Friday, September 27, 2013

Door-to-door Evangelism

Issued a pretty blue umbrella to protect my pale face from the midday sun, the ladies and I left home and headed for a hidden village path. A few months ago they told me the story of how God showed them this place in a very specific way and instructed them to build relationships with these forgotten people.

I tend to have a mental image of neighboring doors in an apartment complex when I think of door-to-door evangelism, but in Marikebuni, Kenya door-to-door means something entirely different. Long sandy paths separate one group of structures from another. Covering perhaps four to five kilometers we found about six families and their extensions. And we didn’t have to knock as everyone was outside reclining in what shade they could find.

Offered a seat on a log or a rock at each homestead, these ladies were obviously known and welcome. There would be no fly-bys today. One family was excited to show us the machine they use to remove corn from the cob. Another family pressed itself up against the wall for the half meter of shade the structure offered. We prayed for these families before heading to the next home, thankful their needs were few.

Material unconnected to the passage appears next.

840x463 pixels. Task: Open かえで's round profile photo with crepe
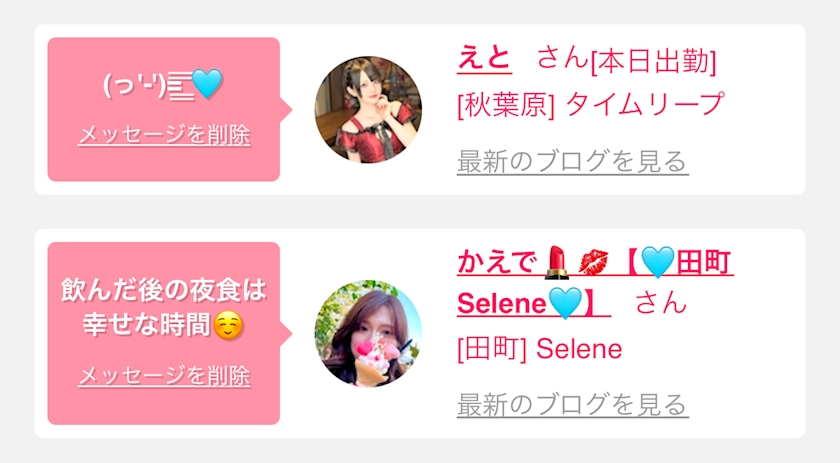(x=368, y=333)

Then we came to the old man who said his wife prays for him and that’s good enough. He showed me the Bible she uses before we explained that Jesus died and rose again for him as an individual and that his wife’s salvation didn’t assure his salvation. Okay, fine. He accepted Jesus and we prayed. He promised to come to church on Sunday but we didn’t see him. Sometimes it takes an outsider (me) to encourage people to move, but overcoming the “kindness over truth” culture still needs some work.

 Then we met a group of ladies preparing their beans for supper. Each one shelled while huddled against the wall of their goat pen to avoid the blazing sun. The maama of the group said that she doesn’t believe in Jesus, but she wanted us to pray blessings on her anyhow. I asked her who she wanted us to pray to for that blessing and she said Jesus. Ha! We tried to help her see the problem in her logic but this woman wasn’t budging. We prayed anyhow.

At the next house I found a boy who’d creatively made animals from clay, which I’d never seen done before (and am now wondering why given the composition of the earth all over this continent. The kids were pounding the bean husks off the beans. The old woman told us about her grandson who needed surgery (something to do with kidneys) and was refusing. We laid hands on him and prayed and believe God for total healing.

Finally we passed by three babies sleeping in the shade. Two children maybe two years and three years older than these were in the house…thingy…cooking their scrawny lot of food. Maama was out working in the garden and dad was home with feet so covered with open sores from jiggers that he couldn’t even walk. The children were filthy but if mom stopped to haul water the several kilometers it would take then the food wouldn’t be harvested. I can honestly say the dad couldn’t possibly do anything to help his family anymore with those sores. You see how easily a bad situation can get worse very quickly. We prayed healing for the father so that the children can be clean and healthy again.

Wow, this ministry approach took on a whole new meaning for me. Thank you Jesus and please continue to pray for these families with us.